A. Pengertian al-Qur'an
a. Etimologi
Al-Qur'an jika ditinjau dari segi etimologinya, berasal dari bahasa Arab yakni dalam bentuk mashdar dari kata (qara'a — yaqrau — Qur'anan) yang berarti bacaan.  Namun, dalam tinjauan etimologinya masih terdapat beberapa interpretasi dari para ahli, yaitu:
1. Imam Syafi'i (150—204 H) ia adalah salah satu dari imam mazhab Sunni, mengatakan bahwa kata "al-Qur'an" ditulis dan dibaca tanpa hamzah, serta tidak terambil dari pecahan fi'il (bukan ism al-musytak). Ia adalah nama yang khusus dipakai untuk kitab suci yang diturunkan kepada Nabi Muhammad Saw. seperti halnya dengan nama Kitab Injil dan Taurat, yang masing-masing diberikan kepada Nabi Isa dan Nabi Musa.
2. Al-Farra berpendapat bahwa lafadz al-Qur'an adalah pecahan (musytaq) dari kata qara'in (kata jamak dari qorinah) yang berarti kaitan, karena ayat-ayat al-Qur'an satu sama lain saling berkaitan. Oleh karena itu, maka jelaslah bahwa huruf "nun" pada akhir lafadz al-Qur'an adalah huruf asli, bukan huruf tambahan.
3. Al-Lihayany (215 H), ia adalah seorang ahli bahasa yang mengatakan bahwa kata "al-Qur'an" itu memakai hamzah, bentuknya mashdar dari kata kerja qara'a yang berarti 'bacaan', yang selalu berarti 'ism al-maf'ul' (yang dibaca). Oleh karena itu, al-Qur'an harus selalu dibaca.
b. Terminologi
1. Abdul Wahab Khalaf mengatakan bahwa al-Qur'an sebagai firman Allah yang diturunkan melalui ruhul amin (Jibril) kepada Nabi Muhammad Saw. dengan bahasa Arab, yang isinya dijamin kebenarannya, dan sebagai hujjah kerasulannya. Al-Qur'an sendiri menjadi undang-undang bagi seluruh umat manusia dan petunjuk dalam beribadah serta dipandang ibadah ketika membacanya, dan terhimpung dalam mushaf yang dimulai dari surat al-Fatihah dan diakhiri dengan an-Nas, yang diriwayatkan pada kita dengan jalan mutawatir.

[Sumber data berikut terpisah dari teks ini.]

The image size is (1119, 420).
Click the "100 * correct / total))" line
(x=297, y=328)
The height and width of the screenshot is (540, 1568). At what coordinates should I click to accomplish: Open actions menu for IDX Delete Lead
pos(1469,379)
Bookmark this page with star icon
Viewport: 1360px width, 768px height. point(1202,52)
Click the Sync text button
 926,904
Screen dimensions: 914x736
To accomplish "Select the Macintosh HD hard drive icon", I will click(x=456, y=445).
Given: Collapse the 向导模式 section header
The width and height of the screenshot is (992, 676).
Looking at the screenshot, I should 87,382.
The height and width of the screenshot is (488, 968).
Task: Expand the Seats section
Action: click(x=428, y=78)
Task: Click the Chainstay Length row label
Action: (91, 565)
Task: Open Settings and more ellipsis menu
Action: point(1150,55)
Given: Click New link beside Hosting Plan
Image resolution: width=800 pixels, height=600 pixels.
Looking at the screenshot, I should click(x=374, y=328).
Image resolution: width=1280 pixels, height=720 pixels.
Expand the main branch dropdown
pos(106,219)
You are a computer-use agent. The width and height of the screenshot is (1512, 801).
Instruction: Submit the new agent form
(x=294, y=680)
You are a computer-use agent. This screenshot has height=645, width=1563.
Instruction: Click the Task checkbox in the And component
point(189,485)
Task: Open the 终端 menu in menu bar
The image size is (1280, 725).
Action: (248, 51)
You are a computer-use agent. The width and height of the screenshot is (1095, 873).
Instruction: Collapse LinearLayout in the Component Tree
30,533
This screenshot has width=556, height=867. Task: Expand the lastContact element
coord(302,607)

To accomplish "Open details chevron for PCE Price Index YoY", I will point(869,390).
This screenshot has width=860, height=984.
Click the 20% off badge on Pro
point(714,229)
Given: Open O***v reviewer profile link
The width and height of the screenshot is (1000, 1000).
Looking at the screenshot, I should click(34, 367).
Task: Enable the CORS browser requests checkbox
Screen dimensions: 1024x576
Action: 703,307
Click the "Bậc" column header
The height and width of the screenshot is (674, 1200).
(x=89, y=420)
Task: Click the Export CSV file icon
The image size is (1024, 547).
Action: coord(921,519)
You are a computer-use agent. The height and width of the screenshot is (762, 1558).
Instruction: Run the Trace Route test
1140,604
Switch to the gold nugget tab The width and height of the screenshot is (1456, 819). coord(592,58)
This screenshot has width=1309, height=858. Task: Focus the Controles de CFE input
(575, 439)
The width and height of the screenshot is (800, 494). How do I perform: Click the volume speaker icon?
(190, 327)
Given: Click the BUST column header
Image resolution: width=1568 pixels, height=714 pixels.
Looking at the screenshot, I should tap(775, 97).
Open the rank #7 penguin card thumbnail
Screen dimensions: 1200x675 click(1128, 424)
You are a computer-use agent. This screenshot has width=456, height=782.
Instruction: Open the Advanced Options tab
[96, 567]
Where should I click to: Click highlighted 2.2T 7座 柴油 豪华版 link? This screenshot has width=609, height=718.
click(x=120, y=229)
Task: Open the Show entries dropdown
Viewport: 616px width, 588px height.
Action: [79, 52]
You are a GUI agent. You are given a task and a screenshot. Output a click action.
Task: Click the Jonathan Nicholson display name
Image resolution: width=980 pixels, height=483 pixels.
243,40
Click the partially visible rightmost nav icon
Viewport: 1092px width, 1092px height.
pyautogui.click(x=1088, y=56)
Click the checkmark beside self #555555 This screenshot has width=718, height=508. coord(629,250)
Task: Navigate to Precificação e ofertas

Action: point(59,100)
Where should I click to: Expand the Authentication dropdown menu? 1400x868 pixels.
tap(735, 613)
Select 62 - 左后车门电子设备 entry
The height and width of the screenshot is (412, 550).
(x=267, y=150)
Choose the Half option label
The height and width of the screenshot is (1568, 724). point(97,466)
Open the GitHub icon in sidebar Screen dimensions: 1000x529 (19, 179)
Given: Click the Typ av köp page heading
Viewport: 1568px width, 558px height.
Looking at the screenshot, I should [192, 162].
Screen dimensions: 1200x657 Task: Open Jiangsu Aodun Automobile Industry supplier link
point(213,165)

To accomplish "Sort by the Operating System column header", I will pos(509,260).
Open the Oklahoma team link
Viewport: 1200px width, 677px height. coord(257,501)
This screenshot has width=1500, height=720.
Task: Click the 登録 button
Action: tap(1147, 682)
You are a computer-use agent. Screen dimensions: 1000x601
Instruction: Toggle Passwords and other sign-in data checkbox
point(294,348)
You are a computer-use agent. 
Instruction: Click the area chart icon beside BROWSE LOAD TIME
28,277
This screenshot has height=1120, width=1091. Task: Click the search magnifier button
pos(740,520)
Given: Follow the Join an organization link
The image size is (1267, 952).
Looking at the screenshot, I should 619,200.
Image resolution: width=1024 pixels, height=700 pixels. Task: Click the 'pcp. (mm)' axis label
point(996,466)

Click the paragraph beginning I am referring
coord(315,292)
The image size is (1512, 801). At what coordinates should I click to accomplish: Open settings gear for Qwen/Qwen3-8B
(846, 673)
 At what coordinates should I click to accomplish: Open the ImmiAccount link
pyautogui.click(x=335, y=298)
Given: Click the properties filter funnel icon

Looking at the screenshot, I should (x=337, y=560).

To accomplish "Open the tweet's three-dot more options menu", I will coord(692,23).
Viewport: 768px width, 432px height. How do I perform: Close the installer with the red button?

2. M. Qurais Shihab (1997) mendefinisikan al-Qur'an sebagai firman-firman Allah, yang disampaikan oleh Malaikat Jibril sesuai redaksinya kepada Nabi Muhammad Saw. dan diterima oleh umat Islam secara tawatur.
3. Syekh Beik berpendapat bahwa al-Qur'an adalah firman Allah yang berbahasa Arab dan diturunkan kepada Nabi Muhammad, kemudian ditulis dalam mushaf dengan diawali surat Al-Fatihah dan diakhiri dengan surat An-Nas.
Perbedaan definisi terminologi maupun etimologi oleh para ahli dan ulama, sebenarnya tidak jauh berbeda dengan makna yang ingin mereka sampaikan. Seperti ketiga tokoh diatas dalam memberikan definisi secara terminologi, yang mana dapat kita tarik benang merahnya dan memberikan sebuah kesimpulan, bahwa makna terminologi yang mereka sampaikan tekait al-Qur'an adalah sebagai firman Allah yang turunkan kepada Muhammad melalui perantara Jibril. Oleh karena itu, perbedaan-perbedaan interpretasi dikalangan para ahli maupun ulama bukanlah sesuatu yang perlu dipermasalahkan, karena sesungguhnya mereka hanya menyampaikan makna yang sama.
B. Nama-nama al-Qur'an
Salah satu keunikan dari al-Qur'an adalah penyandangan nama-nama terhadapnya, sehingga membuat kitab satu ini memiliki banyak makna. Namun dalam penyandangan tersebut terdapat beberapa perbedaan pendapat terkait nama-nama yang disandangkan terhadap al-Qur'an, yaitu: dari Abu al-Ma'ali  Syaydzalah  mengatakan bahwa al-Qur'an memiliki 55 macam nama, Abu Hasan al-Harali mengatakan bahwa al-Qur'an memiliki 90 nama, dan Ibn Jazzi mengatakan bahwa al-Qur'an memiliki 4 nama saja.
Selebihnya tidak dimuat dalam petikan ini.